- WORK REQUIRED
From the self-assembly abstract, return word for word the passage that begins at the words "(605b) Systematic Inference" and stops after the words "programmable building blocks.".

- TEXT PROVIDED
==*==
(605b) Systematic Inference of Self-Assembly Pathways By Nonlinear Machine Learning
Controllable self-assembly has opened a new frontier for the fabrication of sophisticated functional aggregates, such as self-healing membranes for biomedical devices, nanoscale optoelectronics for photonic computing, and “smart” drug delivery vessels. Computer simulations provide a means to probe the structural mechanisms and interactions driving micro and nanoscale self-assembly, but it remains a challenge to identify the dynamic structural rearrangements driving these phenomena. The absence of good order parameters describing assembly has frustrated the establishment of a quantitative theoretical framework explicitly accounting for its thermodynamic and kinetic features, and hindered the rational design of programmable building blocks.
We have confronted this challenge by coupling nonlinear data mining algorithms to molecular simulation trajectories of self-assembly. Our approach enables us to systematically extract kinetically meaningful order parameters for assembly, infer assembly pathways and mechanisms, and quantify fluxes through competing assembly routes. In brief, we map the assembly trajectory to a dynamically updating interaction graph, in which nodes are monomers and edges bonds, enabling us to compute the structural similarity of the partially assembled clusters through graph matching. Using the quality of the match as a proxy measure for the dynamic proximity of pairs of clusters, we use the diffusion map nonlinear machine learning algorithm to extract the underlying self-assembly pathways describing the sequence of structural steps by which the system evolves into its terminal assembled state. The order parameters computed by the diffusion map correspond to the collective modes governing the long time evolution of the system, furnishing a kinetically meaningful low-dimensional subspace in which to infer assembly pathways and construct dynamically meaningful projections of the underlying free energy landscape for assembly.
We have applied our approach to the self-assembly of patchy colloids into icosahedral aggregates as a coarse-grained biomimetic model for viral capsid formation. In good agreement with previous work employing cluster size as a heuristic order parameter, our approach systematically identifies two qualitatively different assembly pathways corresponding to 1) monomeric addition, and 2) budding of aggregates from a liquid-like phase, and we recover kinetically meaningful collective order parameters describing the dynamic structural rearrangements along each path. Further, we quantify the flux through each pathway to compute a quantitative measure of the assembly propensity through each route as a function of temperature and chemistry of the colloidal monomers. Finally, we discuss how “assembly landscapes” may be used to guide the design of building blocks programmed to assemble desired aggregates that are both thermodynamically stable and kinetically accessible, by rational manipulation of the underlying free energy landscape.
==*==
- Collected data
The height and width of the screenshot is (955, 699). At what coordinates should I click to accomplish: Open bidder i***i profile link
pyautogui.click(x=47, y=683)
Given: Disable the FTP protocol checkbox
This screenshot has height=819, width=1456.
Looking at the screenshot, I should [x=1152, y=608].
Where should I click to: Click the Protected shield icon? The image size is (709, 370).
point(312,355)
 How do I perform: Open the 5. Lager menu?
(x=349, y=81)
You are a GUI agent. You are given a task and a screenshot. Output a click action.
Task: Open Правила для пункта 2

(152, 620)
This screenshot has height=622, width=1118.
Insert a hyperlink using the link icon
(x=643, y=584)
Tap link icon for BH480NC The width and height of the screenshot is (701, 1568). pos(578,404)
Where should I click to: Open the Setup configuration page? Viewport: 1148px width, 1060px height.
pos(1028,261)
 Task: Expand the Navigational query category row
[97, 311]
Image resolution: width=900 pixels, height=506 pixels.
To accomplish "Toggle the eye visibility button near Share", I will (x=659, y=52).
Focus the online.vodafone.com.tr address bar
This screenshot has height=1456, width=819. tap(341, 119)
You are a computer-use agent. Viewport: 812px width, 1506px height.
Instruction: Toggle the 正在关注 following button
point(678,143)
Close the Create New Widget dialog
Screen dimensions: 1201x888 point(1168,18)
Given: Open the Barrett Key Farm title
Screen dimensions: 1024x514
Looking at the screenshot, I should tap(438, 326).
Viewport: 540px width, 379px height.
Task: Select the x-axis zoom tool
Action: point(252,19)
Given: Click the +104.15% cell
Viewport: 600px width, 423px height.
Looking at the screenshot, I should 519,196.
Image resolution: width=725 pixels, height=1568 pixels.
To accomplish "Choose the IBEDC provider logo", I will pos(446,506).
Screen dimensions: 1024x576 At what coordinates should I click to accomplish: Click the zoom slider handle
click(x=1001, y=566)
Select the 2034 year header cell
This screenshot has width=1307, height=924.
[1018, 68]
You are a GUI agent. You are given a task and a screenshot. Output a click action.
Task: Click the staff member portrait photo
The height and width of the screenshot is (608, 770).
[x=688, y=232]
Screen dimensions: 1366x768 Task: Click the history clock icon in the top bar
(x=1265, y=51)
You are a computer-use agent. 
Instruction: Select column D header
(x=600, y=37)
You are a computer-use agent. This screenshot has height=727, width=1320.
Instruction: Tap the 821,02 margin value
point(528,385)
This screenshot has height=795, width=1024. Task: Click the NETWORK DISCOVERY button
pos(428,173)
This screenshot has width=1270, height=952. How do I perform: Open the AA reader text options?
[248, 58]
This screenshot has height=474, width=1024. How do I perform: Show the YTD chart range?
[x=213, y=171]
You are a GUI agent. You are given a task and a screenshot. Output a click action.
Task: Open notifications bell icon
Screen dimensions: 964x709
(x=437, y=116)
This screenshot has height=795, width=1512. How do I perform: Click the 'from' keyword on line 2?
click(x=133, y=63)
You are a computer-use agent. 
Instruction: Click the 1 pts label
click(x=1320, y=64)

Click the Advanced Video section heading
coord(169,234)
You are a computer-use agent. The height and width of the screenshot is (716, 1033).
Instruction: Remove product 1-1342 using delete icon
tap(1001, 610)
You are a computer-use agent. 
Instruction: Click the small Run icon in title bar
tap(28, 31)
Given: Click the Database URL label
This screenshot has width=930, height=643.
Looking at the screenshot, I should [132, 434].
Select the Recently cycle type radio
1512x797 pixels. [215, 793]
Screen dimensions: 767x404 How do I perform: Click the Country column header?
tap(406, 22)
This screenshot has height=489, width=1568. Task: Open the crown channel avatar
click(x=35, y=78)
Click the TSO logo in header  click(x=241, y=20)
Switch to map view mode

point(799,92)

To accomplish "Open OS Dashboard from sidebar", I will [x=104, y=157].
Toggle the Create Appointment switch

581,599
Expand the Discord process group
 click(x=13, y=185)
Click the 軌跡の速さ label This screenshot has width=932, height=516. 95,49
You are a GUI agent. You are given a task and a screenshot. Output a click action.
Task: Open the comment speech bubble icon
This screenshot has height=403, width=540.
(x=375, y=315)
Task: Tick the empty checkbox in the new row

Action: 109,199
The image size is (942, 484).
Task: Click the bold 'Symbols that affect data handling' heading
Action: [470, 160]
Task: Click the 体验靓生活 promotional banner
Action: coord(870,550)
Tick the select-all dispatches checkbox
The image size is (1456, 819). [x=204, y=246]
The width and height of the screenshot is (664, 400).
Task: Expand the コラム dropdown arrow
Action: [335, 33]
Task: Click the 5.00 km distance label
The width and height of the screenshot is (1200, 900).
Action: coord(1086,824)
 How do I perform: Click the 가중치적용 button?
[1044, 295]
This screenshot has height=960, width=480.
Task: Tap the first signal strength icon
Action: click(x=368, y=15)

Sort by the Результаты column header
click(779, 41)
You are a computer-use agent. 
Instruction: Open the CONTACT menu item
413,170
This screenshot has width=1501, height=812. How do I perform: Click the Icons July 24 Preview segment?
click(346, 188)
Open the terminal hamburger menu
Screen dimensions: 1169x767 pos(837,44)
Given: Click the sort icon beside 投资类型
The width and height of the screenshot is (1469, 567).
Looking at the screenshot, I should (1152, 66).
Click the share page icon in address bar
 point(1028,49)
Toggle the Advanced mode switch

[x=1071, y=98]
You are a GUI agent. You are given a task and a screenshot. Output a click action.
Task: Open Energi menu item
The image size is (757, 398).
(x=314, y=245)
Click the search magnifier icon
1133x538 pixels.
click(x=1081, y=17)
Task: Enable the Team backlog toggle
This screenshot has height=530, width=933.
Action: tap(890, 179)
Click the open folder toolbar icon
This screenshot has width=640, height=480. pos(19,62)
==*==
- EXERCISE SOLUTION
(605b) Systematic Inference of Self-Assembly Pathways By Nonlinear Machine Learning
Controllable self-assembly has opened a new frontier for the fabrication of sophisticated functional aggregates, such as self-healing membranes for biomedical devices, nanoscale optoelectronics for photonic computing, and “smart” drug delivery vessels. Computer simulations provide a means to probe the structural mechanisms and interactions driving micro and nanoscale self-assembly, but it remains a challenge to identify the dynamic structural rearrangements driving these phenomena. The absence of good order parameters describing assembly has frustrated the establishment of a quantitative theoretical framework explicitly accounting for its thermodynamic and kinetic features, and hindered the rational design of programmable building blocks.